Healthcare experts delivered this blunt assessment at the 6th Maternal Health Summit in Lagos, organised by Safer Hands Health Initiative (SHI). Despite years of interventions, grants, and awareness campaigns, Nigeria still ranks among countries with the worst maternal health indices globally.

Dr. Oluwakemisola Agoyi, Programme Manager at SHI, described the situation as “really sad.” She said the main reason Nigeria's maternal mortality ratio stays so high is the type of care women receive — or don't receive — and the delays they face.

“The bulk of why we keep ending up on that poor maternal morbidity ratio is because of the type of care that women receive or are able to access and because of the delays they get,” Agoyi said. “If we are able to provide appropriate care at the appropriate time and the appropriate place, then we will be able to mitigate it.”

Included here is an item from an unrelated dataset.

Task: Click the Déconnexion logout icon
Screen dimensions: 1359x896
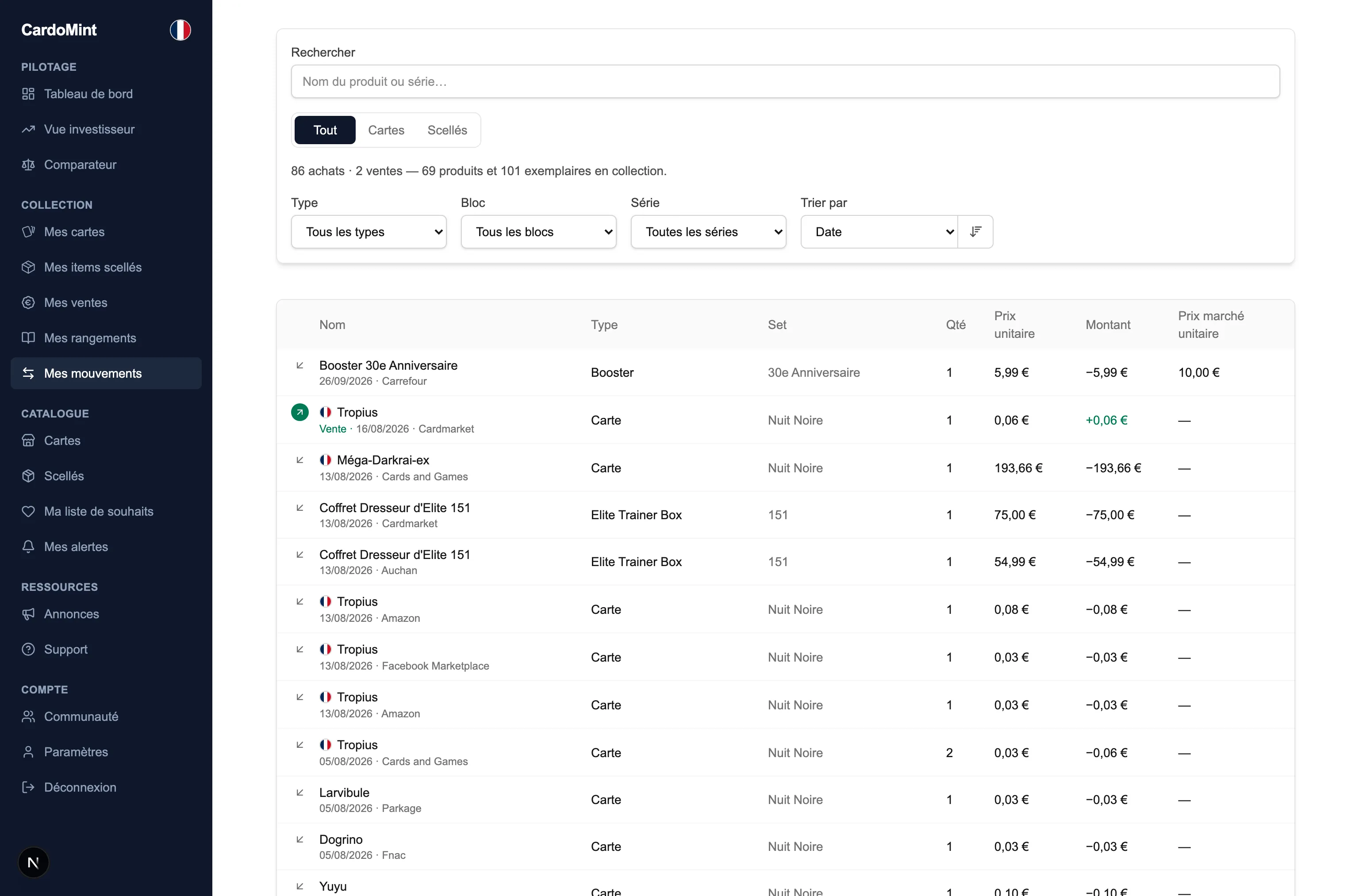Action: 28,788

Agoyi noted that Nigeria's shortage of healthcare professionals has forced the system to rely more on community-based attendants and nurses to fill critical gaps. She also highlighted technology as a growing tool: digital systems now help track pregnancies, predict complications, and follow up with women who miss antenatal appointments.

“Technology can help us to track, monitor and predict things before they happen. You can use text messages to follow up women who miss clinic appointments and digital imaging to detect complications early,” she said. Some locally developed innovations presented at the summit include AI-powered biomarker extraction and antenatal monitoring systems already being used in Nigeria.

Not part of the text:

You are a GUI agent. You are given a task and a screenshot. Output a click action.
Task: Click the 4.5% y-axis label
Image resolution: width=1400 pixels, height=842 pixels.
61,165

Dr. Habeeb Moshood, Executive Director of HCA Consults and Project Lead for the summit, said expanding affordable health insurance is one of the strongest solutions to cutting maternal and child deaths. He pointed to Lagos, Delta, and Ogun states as examples of progress — they've introduced health insurance schemes that reduce out-of-pocket spending for pregnant women.

“Health insurance helps in reducing out-of-pocket expenses and exposing people to financial catastrophes,” Moshood said. He also called for stronger collaboration between government and the private sector in diagnostics, pharmaceuticals, hospital services, and maternal health research.

“The government cannot do everything alone. What it can do is create a thriving environment for the private sector to operate and grow. When private stakeholders grow, healthcare delivery improves,” he added.

Moshood also blamed deep-rooted cultural beliefs and misinformation for stopping many women from seeking proper care. He specifically mentioned resistance to caesarean sections.

“Many people had died because they don’t want to do cesarean section because of their cultural belief towards it. We need to explain that it is lifesaving for both the mother and the child. It does not make a woman less of a woman,” he said.

Dr. Orode Doherty, Managing Director of Ingress Health Partners, said communities must take greater responsibility. He urged them to identify local problems and create emergency support systems for pregnant women.

“The role of the community is to identify where the problem is and begin to put things in place to solve the problem,” Doherty said. He explained that communities can reduce deadly delays by organising emergency transportation, helping women access care quickly, and ensuring health facilities are ready for emergencies.

“We say our pregnant women — there must be no more deaths. What is causing them to die? When communities decide they want to solve that problem, they can solve it,” he added.

The summit brought together healthcare professionals, researchers, policymakers, community leaders, and development partners to discuss solutions for reducing preventable maternal and child deaths in Nigeria.